[BEGIN Dataset extract]

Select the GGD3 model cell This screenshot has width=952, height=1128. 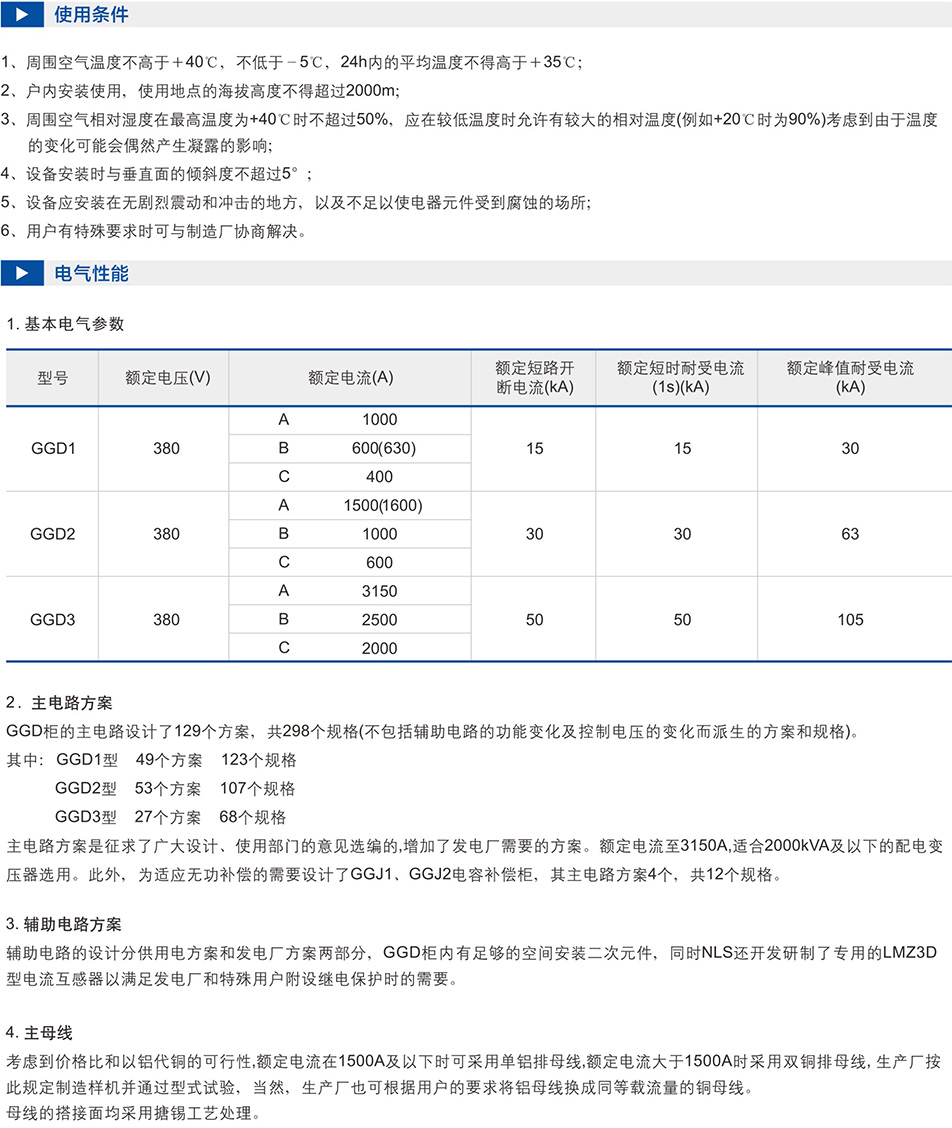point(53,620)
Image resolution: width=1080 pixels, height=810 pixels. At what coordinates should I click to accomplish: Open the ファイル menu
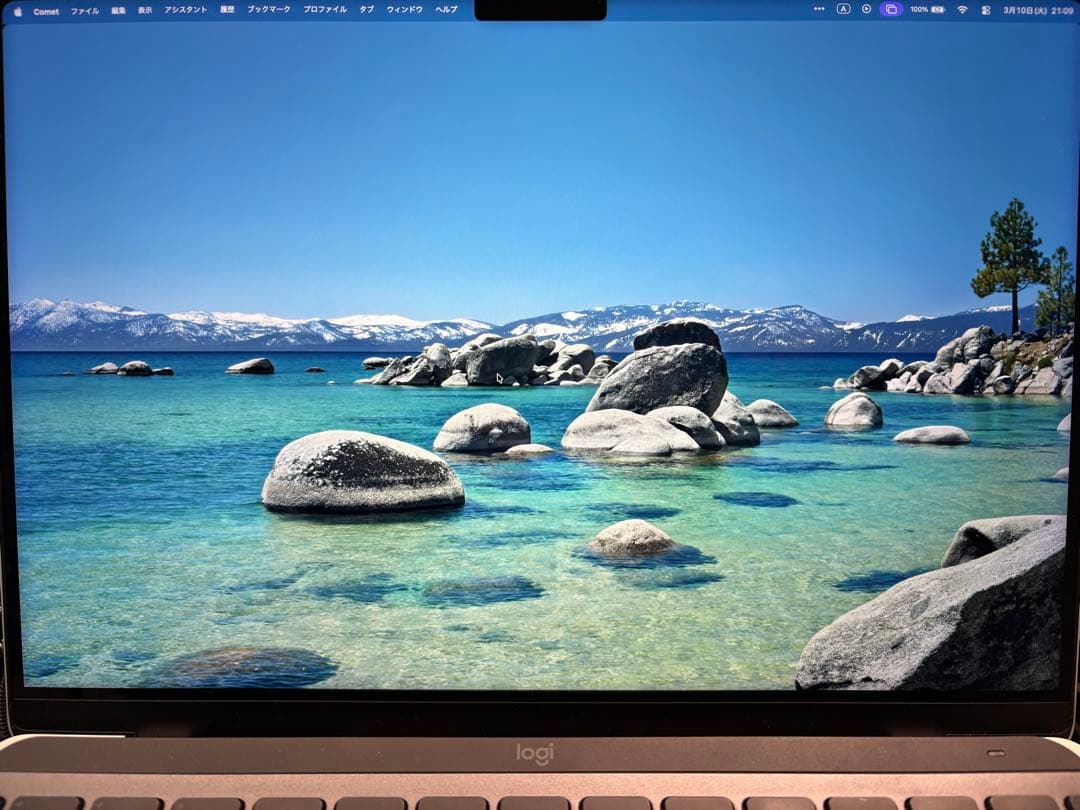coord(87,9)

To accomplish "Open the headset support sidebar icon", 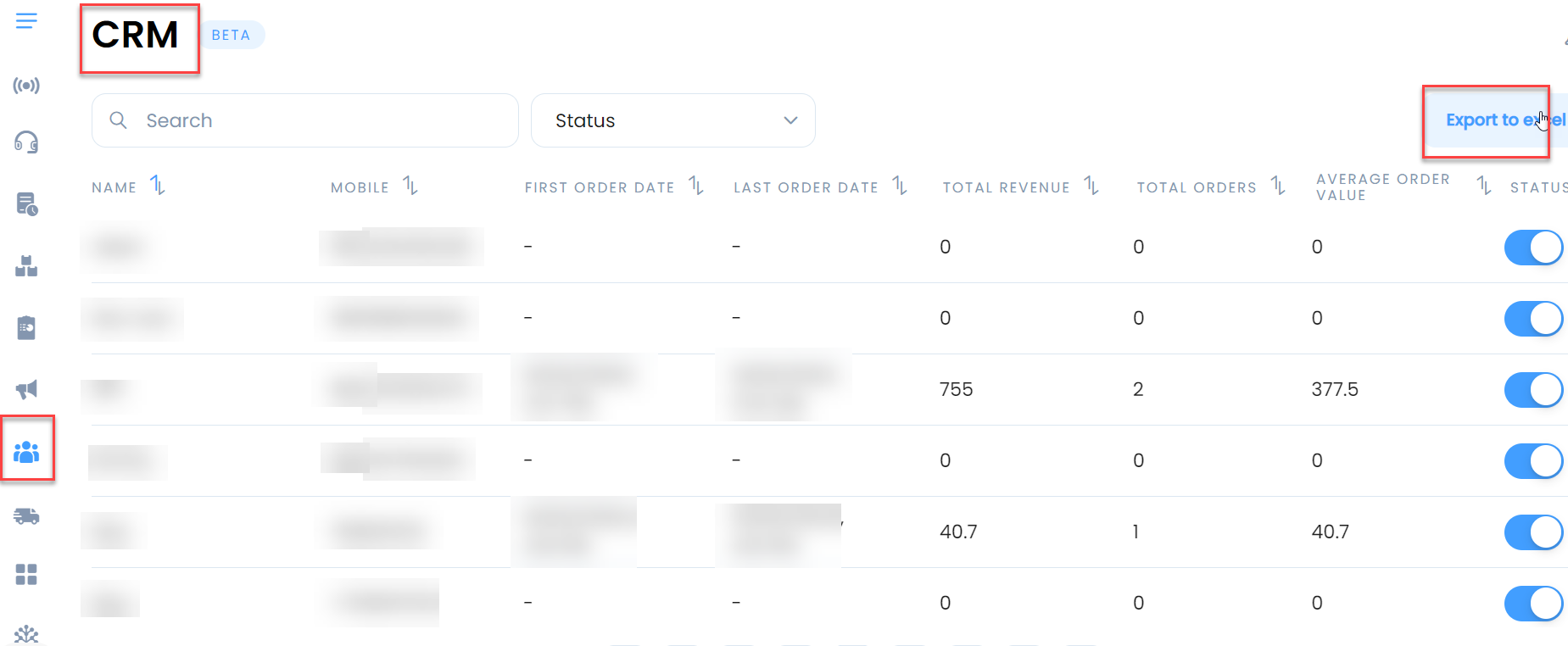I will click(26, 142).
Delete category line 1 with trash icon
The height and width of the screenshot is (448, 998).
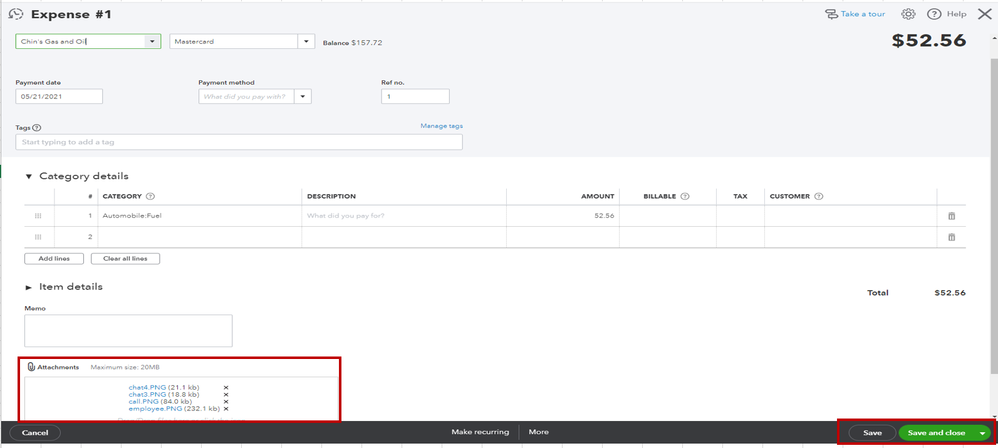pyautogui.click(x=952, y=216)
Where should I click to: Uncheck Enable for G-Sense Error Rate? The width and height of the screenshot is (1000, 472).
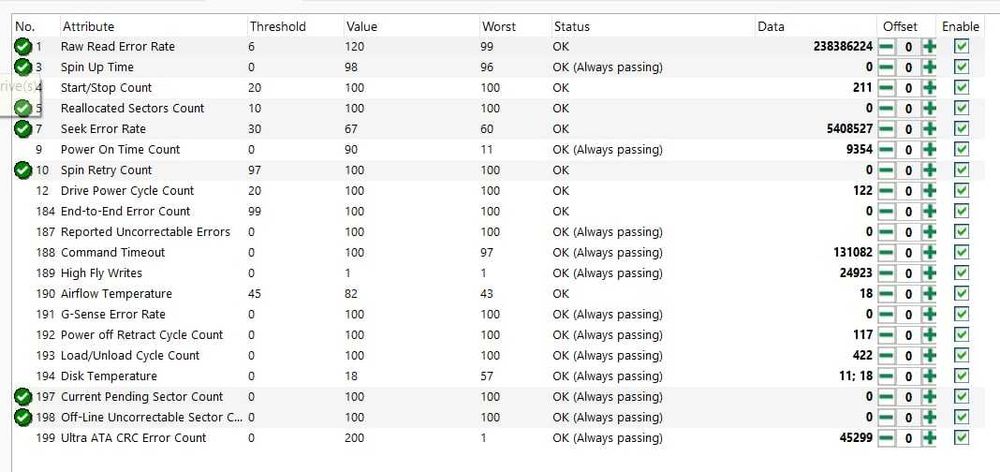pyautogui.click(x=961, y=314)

[END Dataset extract]

Reproduce the material from the line containing "Delete category line 1 with trash icon" through the end of the material, both ends included, updating "trash icon" to "delete icon" and changing nothing else. Omit the pictures from your answer.

Task response →
Delete category line 1 with delete icon
The height and width of the screenshot is (448, 998).
pyautogui.click(x=952, y=216)
Where should I click to: Uncheck Enable for G-Sense Error Rate? The width and height of the screenshot is (1000, 472).
pyautogui.click(x=961, y=314)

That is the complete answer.